From Wikipedia, the free encyclopedia
Jump to: navigation, search
Contemporary Art Gallery
Contemporary Art Gallery Vancouver Exterior.jpg
Contemporary Art Gallery (Vancouver) is located in Vancouver
Contemporary Art Gallery (Vancouver)
Location in Vancouver
Established 1971
Location Yaletown in Vancouver, British Columbia, Canada
Coordinates 49°16′47″N 123°07′18″W / 49.279676°N 123.121547°W / 49.279676; -123.121547
Type art gallery
Director Nigel Prince
Curator Jenifer Papararo[1]
Website Contemporary Art Gallery

The Contemporary Art Gallery (CAG) is a non-collecting public art gallery in downtown Vancouver, focused on contemporary art. The CAG exhibits local, national, and international artists, primarily featuring emerging local artists producing Canadian contemporary art. It has exhibited work by many of Vancouver's most acclaimed artists, including Stan Douglas, Ian Wallace, Rodney Graham, Liz Magor, and Brian Jungen, and it continues to feature local artists such as Damian Moppett, Shannon Oksanen, Elspeth Pratt, Myfanwy MacLeod, and many others.

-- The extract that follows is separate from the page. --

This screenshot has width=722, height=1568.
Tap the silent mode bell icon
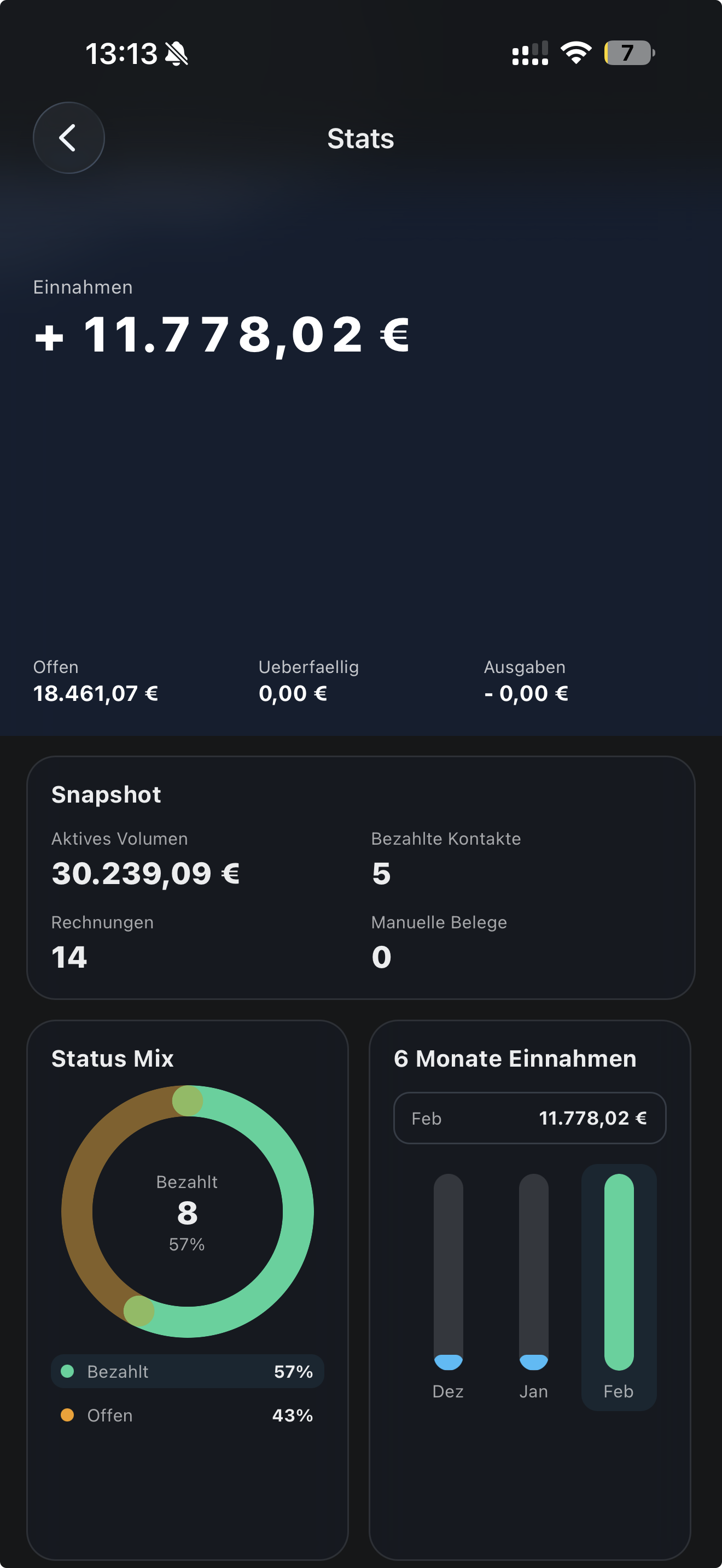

International artists who have had exhibitions at the CAG include Dan Graham, Christopher Williams, Rachel Harrison, Hans-Peter Feldmann and Ceal Floyer. Other notable people that have curated or written for the CAG include Douglas Coupland, Beatriz Colomina, Roy Arden, and John Welchman. In January 2011, Nigel Prince, former curator of the Ikon Gallery in Birmingham U.K., was appointed executive director of the CAG. Apart from the exhibition of visual art, the Contemporary Art Gallery produces publications, facilitates education and outreach programs, public talks, and visiting artist/curator programs, and maintains a library.

History[edit]

Established in 1971, the Contemporary Art Gallery (originally called the Greater Vancouver Artist's Gallery) began as an outgrowth of the Social Planning Department of the City of Vancouver, in which Vancouver artists were hired for a six-month period to produce art for exhibition at the gallery, and for inclusion in the City of Vancouver Art Collection. In 1976, the CAG was incorporated as a registered federal charity and a non-profit society under the Societies Act of British Columbia. In 1984, the Contemporary Art Gallery became an artist-run centre. It was widely recognized for providing initial solo exhibitions and catalogues for many of Vancouver's now well-known artists.[2] By the early 1990s, the exhibition program had expanded to include artists of national and international origin. In 1996, the Contemporary Art Gallery was transformed from an artist-run centre into an independent public art gallery, fulfilling the need for a contemporary visual arts institution with programming positioned between the vibrant experimentalism of Vancouver's artist-run centres and the more popular programs of large general-interest institutions. In May 2001, the Contemporary Art Gallery moved to a new purpose-built facility.[1]

Gallery[edit]

Shannon Oksanen's exhibit Summerland

The Contemporary Art Gallery is located in the ground floor and mezzanine of a residential condominium building at 555 Nelson Street, at the corner of Nelson and Richards, just on the edge of Yaletown, in Vancouver, British Columbia, Canada. In 2001, architects Martin Lewis and Noel Best designed the facility the CAG now occupies. The exhibition facility consists of two galleries and a series of window vitrines on the façade that provide an additional opportunity for exhibition. The B.C. Binning Gallery is 1,040 square feet (97 m2) and the Alvin Balkind Gallery is 676 square feet (62.8 m2). A reception area adjoins the reading room, in which visitors can access information on current and past exhibitions. The Abraham Rogatnick Library, which participates in an international catalogue exchange with other galleries and museums, is located on the second floor and is open to the public by appointment. The gallery space has "earned a Lieutenant-Governor's medal and an AIBC Award."[3]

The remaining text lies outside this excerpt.